Dengue é imprevisível, conclui modelo estatístico

Imagem: Skeeze/Pixabay

A saúde pública nas cidades de São Paulo e Ribeirão Preto enfrentou grandes complicações em 2015. A incidência da dengue, doença transmitida pela picada do mosquito Aedes aegypti, aumentou sem precedentes. Exclusivamente neste ano, mais de 745 mil ocorrências de dengue foram reportadas no estado paulista, representando 1.732 casos a cada 100 mil habitantes. Além disso, no século 21, o Brasil se tornou o país com o maior número de casos de dengue no mundo.

É em função do quão alarmantes são esses dados que surgiu a ideia do estudo Dengue Outbreaks: unpredictable incidence time series, publicada no periódico internacional Epidemiology and Infection. Realizada em parceria por Airlane Alencar, professora do Instituto de Matemática e Estatística (IME) da USP, e pelas pesquisadoras Simone Miraglia e Ana Flávia Gabriel, do Instituto de Ciências Ambientais, Químicas e Farmacêuticas (ICAQF), da Unifesp, ela teve como intenção unir o conhecimento produzido por duas áreas a fim de entender o surto da doença e prever seus comportamentos futuros.

A pesquisa se trata de uma análise de séries temporais, ou seja, considera os dados ao longo do tempo e propõe modelos que permitam encontrar padrões e fazer suposições.  O comportamento temporal da dengue foi analisado a partir do modelo Sarima, comum e tradicional na área da Estatística. De acordo com Airlane Alencar, ele é o mais apropriado por considerar que “os dados de hoje dependem dos de ontem”, além de modelar a sazonalidade de forma bastante simples.

Mesmo se tratando do modelo mais adequado, algumas questões, como a própria natureza de doenças como a dengue, ainda impõem dificuldades para que a previsão dos casos futuros seja exata. Em função da incerteza produzida por alguns fatores, o intervalo de confiança relacionado à previsão dos casos para 2016 teve grande amplitude. Veja abaixo:

Os gráficos mostram a relação entre o número de casos de dengue (na vertical) e a temporalidade (na horizontal). As linhas em preto representam os dados observados, enquanto a previsão é feita em azul.

Trazer uma reflexão sobre o intervalo de confiança é um diferencial deste estudo. “Às vezes, a técnica só olha para o método e fica satisfeita com isso. Porém, se você fizer o intervalo de confiança da previsão, descobre que ele é gigante, então a previsão não informa tanto”, Airlane completa.

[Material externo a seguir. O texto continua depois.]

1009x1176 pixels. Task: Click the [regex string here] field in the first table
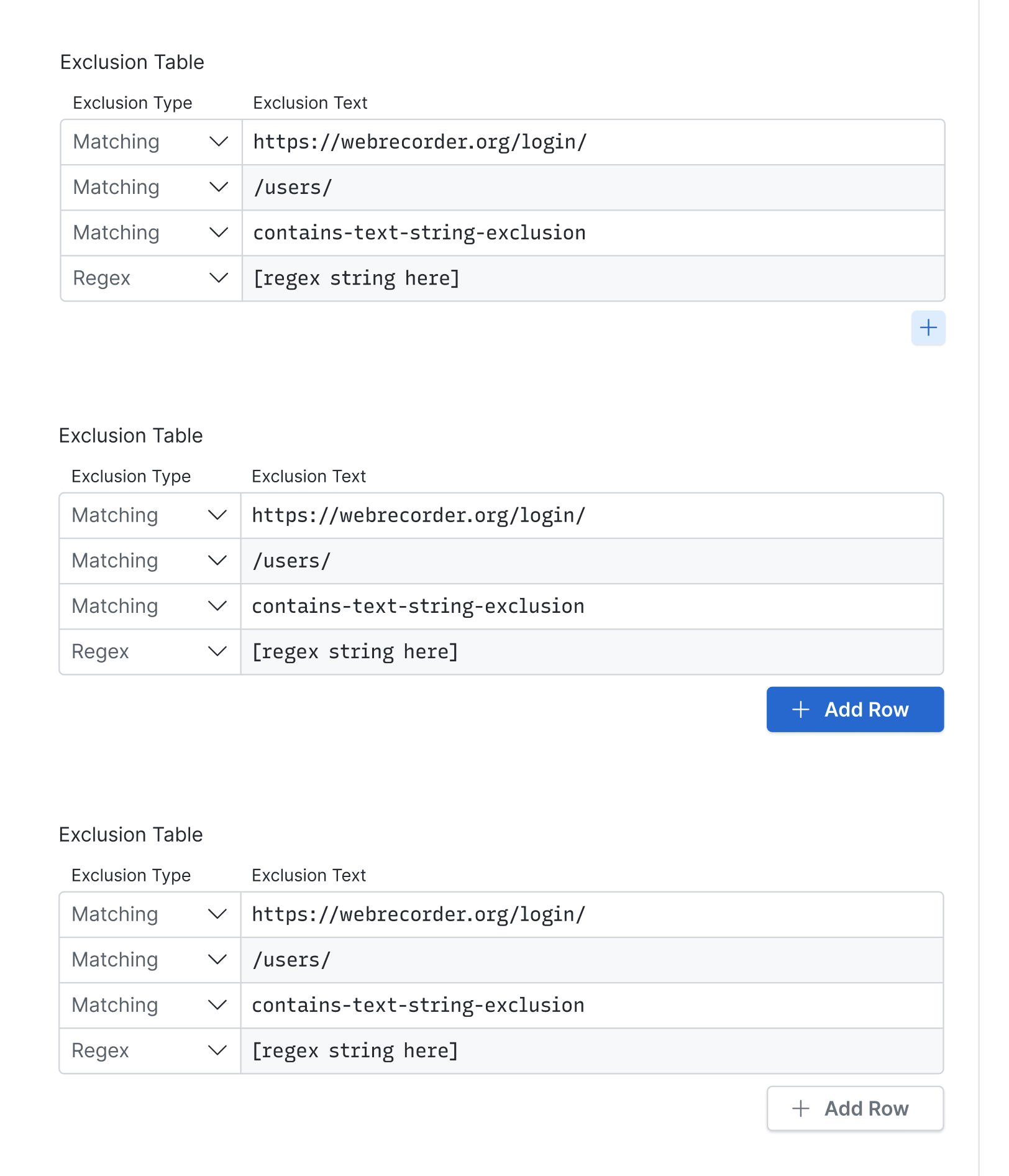[x=559, y=278]
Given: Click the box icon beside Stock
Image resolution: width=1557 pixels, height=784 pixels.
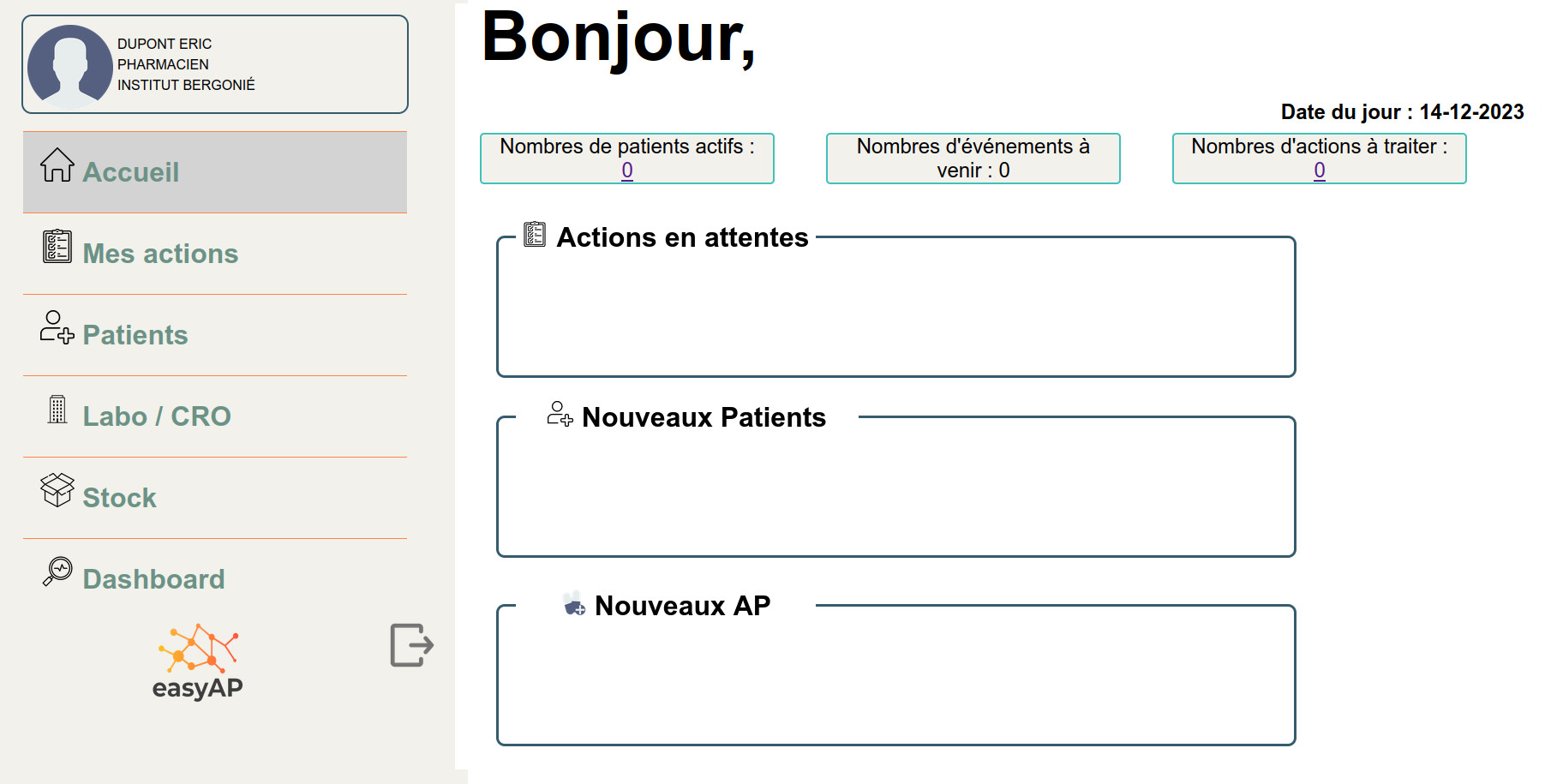Looking at the screenshot, I should tap(57, 490).
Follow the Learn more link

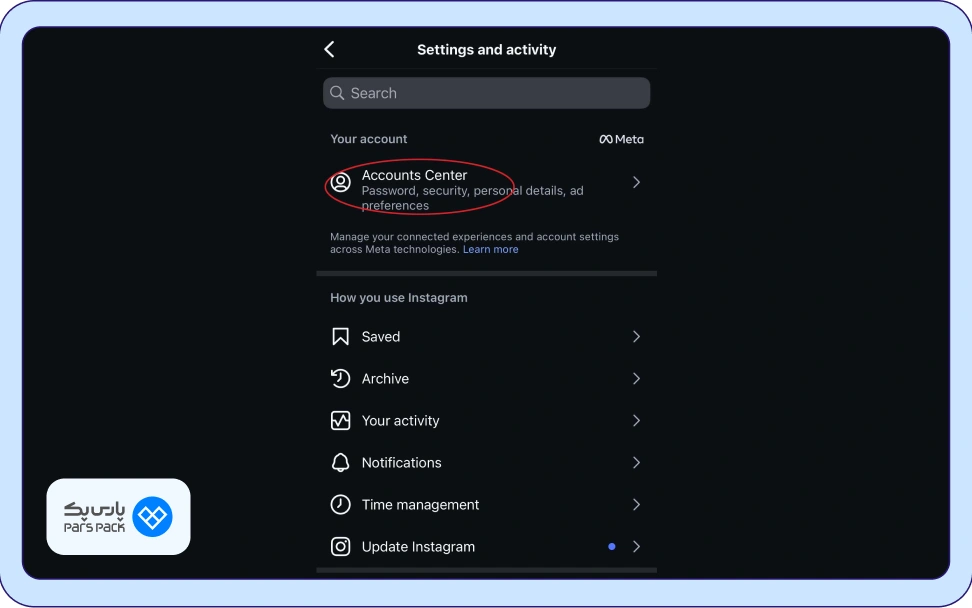point(490,250)

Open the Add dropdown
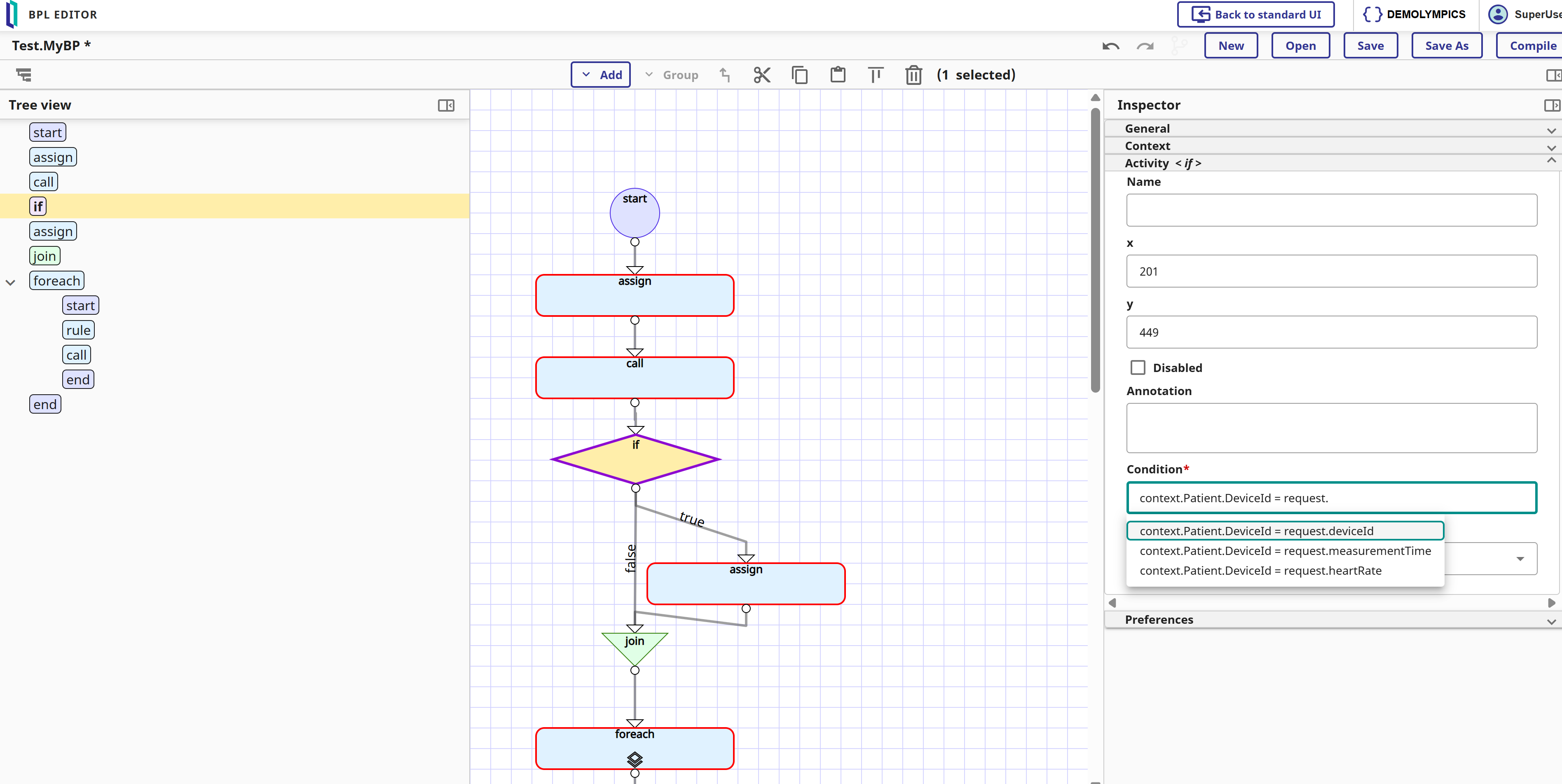coord(600,75)
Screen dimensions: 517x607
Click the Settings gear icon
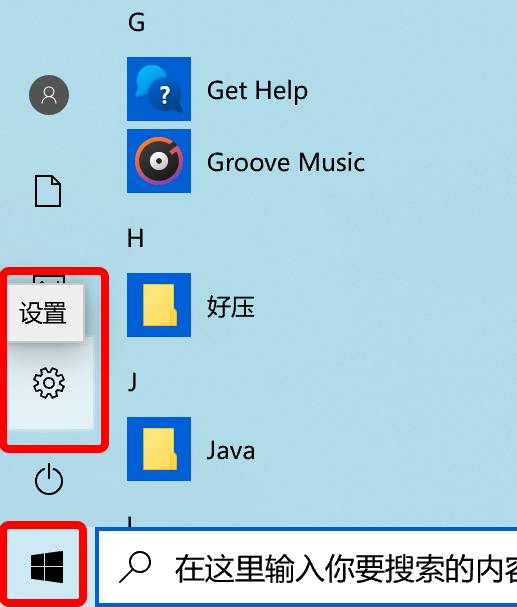[49, 383]
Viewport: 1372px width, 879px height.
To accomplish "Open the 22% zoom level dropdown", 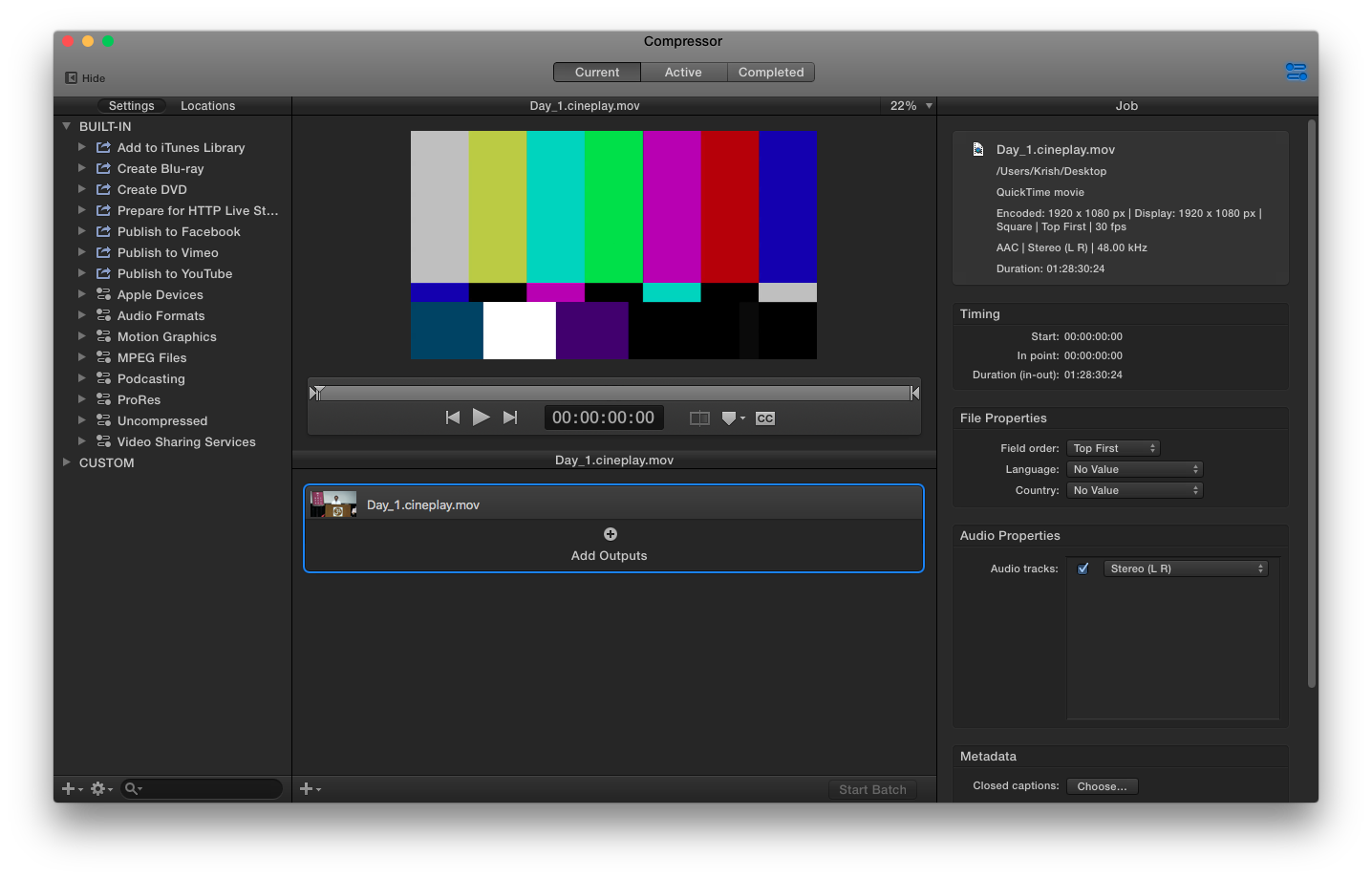I will coord(910,106).
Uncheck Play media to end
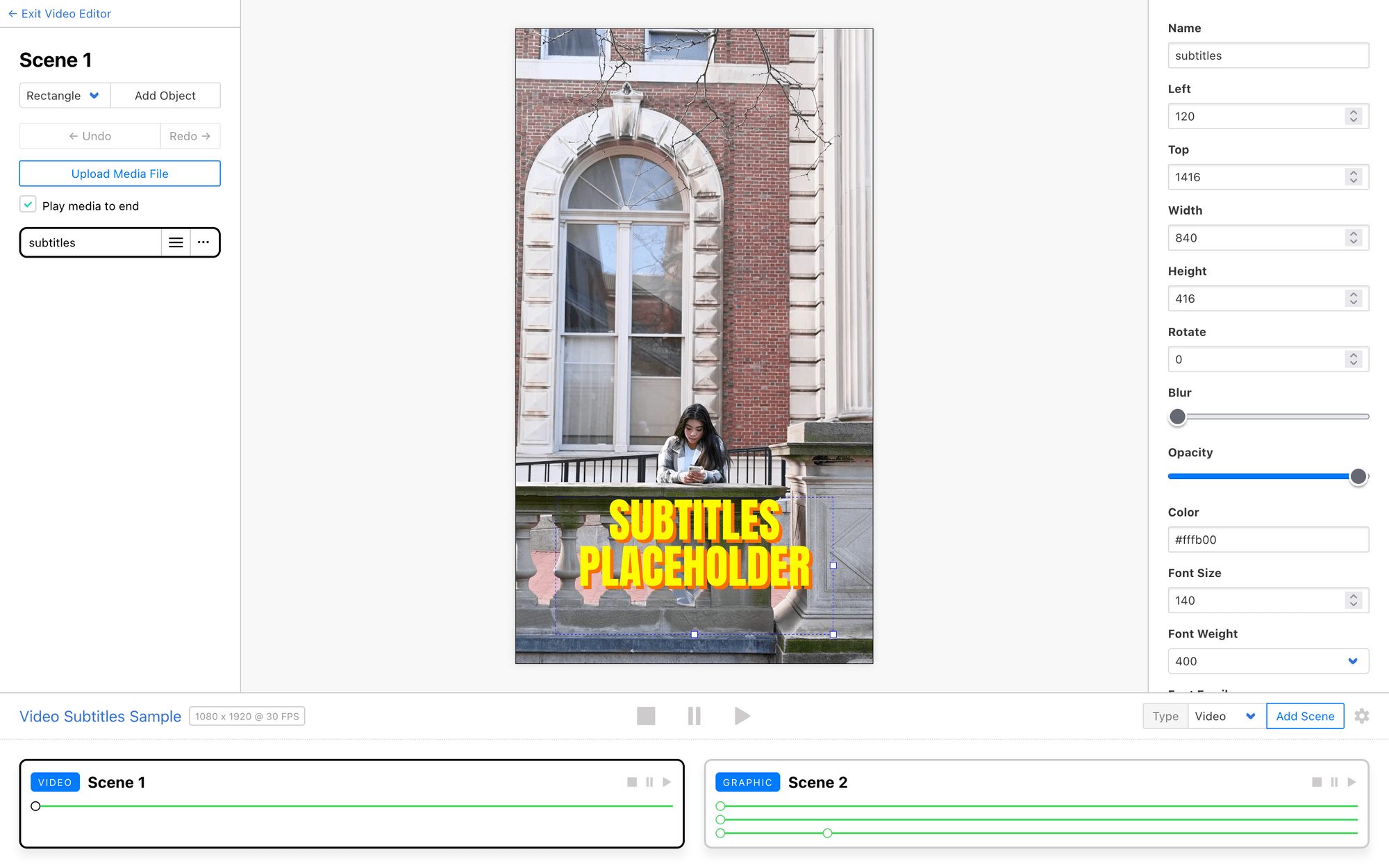The height and width of the screenshot is (868, 1389). tap(28, 204)
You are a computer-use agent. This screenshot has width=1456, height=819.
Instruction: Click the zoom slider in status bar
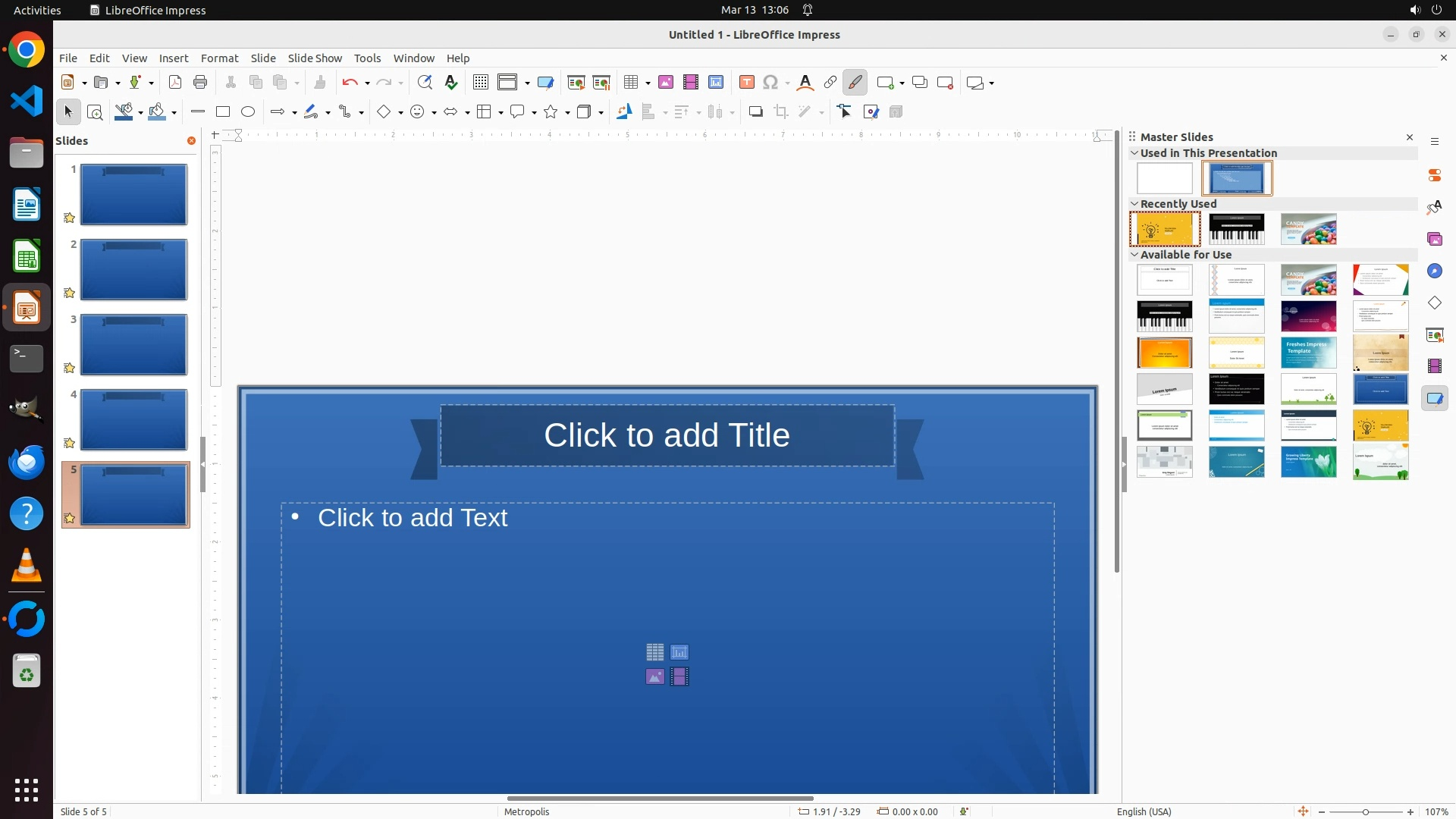coord(1366,811)
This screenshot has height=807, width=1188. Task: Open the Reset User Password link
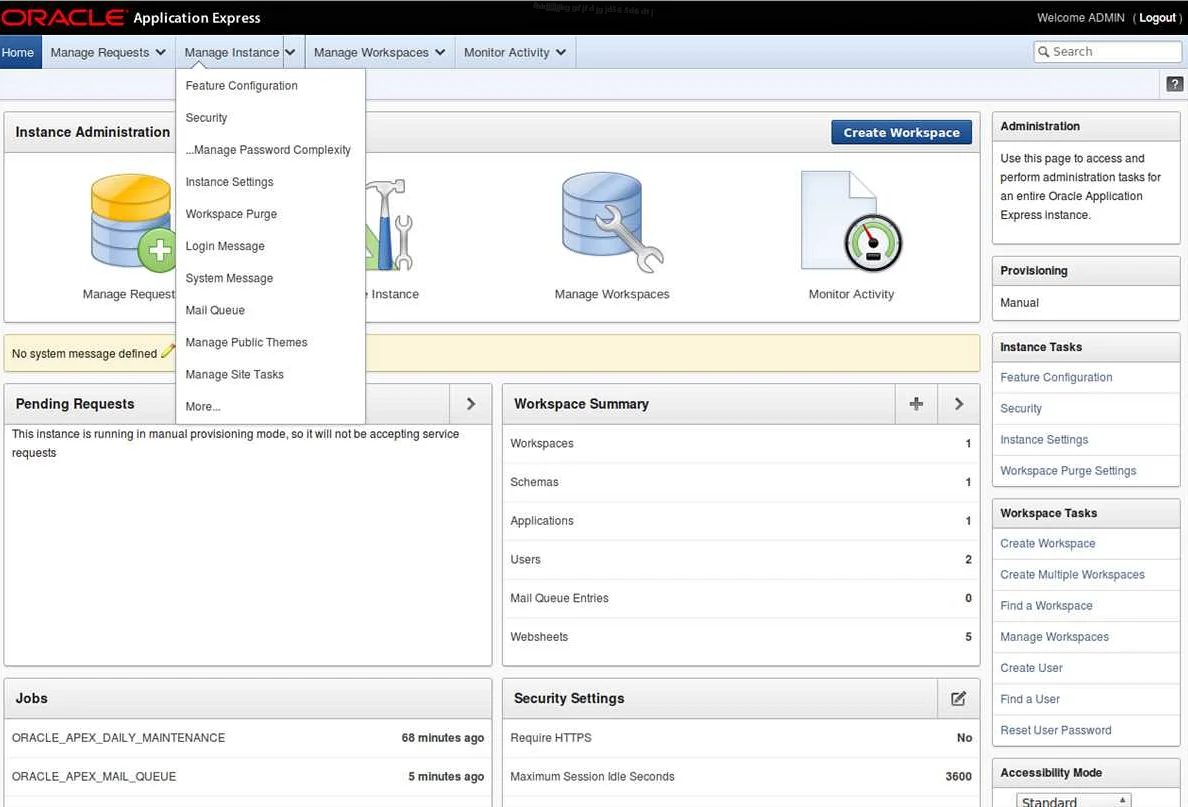[1055, 730]
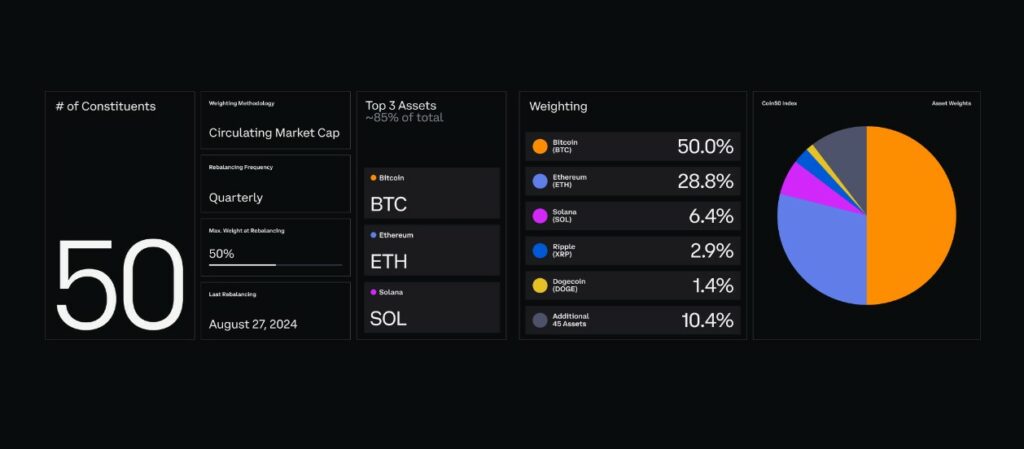Screen dimensions: 1024x449
Task: Click the blue Ripple (XRP) circle icon
Action: [540, 250]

Outra questão que se destacou durante a realização do projeto foi a falta de padrão dentro dos elementos a serem investigados. Note que não é possível encontrar uma repetição na série do número de casos de dengue reportados de 2000 a 2015. Como previsões só podem ser feitas caso exista a identificação de um padrão, Airlane usou logaritmos. Criando gráficos com o logaritmo do número de casos na vertical, e a temporalidade na horizontal, foi possível identificar um padrão e prosseguir a análise.

Finalizada a parte de coleta, organização e modelagem dos dados, o projeto se volta a propor hipóteses que expliquem o surto da doença enfrentado em 2015. Para as pesquisadoras Ana Flávia Gabriel e Simone Miraglia, a crise hídrica que ocorreu no Estado de São Paulo em 2014 seria um fator considerável. Esta fez com que as pessoas passassem a utilizar métodos improvisados para o armazenamento de água, o que pode ter favorecido a proliferação do mosquito vetor. Outra explicação citada pelas pesquisadoras se refere à falta de imunidade da população. O tipo de dengue que protagonizou o surto foi o 2, que o sistema de defesa do corpo humano não estava preparado para combater.

Para Ana Flávia e Simone, estudos como esses são importantes em função da aplicabilidade e potencial de melhorar a organização das políticas públicas de saúde em um país. Assim, a junção entre essas duas áreas, a fim de produzir conhecimento sobre um tema de grande importância e interesse público, mostrou-se bastante positiva. Para as pesquisadoras da área de saúde pública, “os modelos ajustados conseguiram captar e seguir as tendências de aumento e diminuição [da incidência de dengue]”, sendo que a participação de Airlane Alencar foi essencial.

A professora do IME ressalta também a grande ligação que sua área tem com outras, tendo em vista que a estatística auxilia na análise de problemas variados, buscando sempre se adaptar e propor a melhor metodologia. Ainda assim, “pela conjuntura atual de cortes nos investimentos, a pesquisa e a interdisciplinaridade não são devidamente valorizadas no Brasil”, disseram Ana Flávia Gabriel e Simone Miraglia.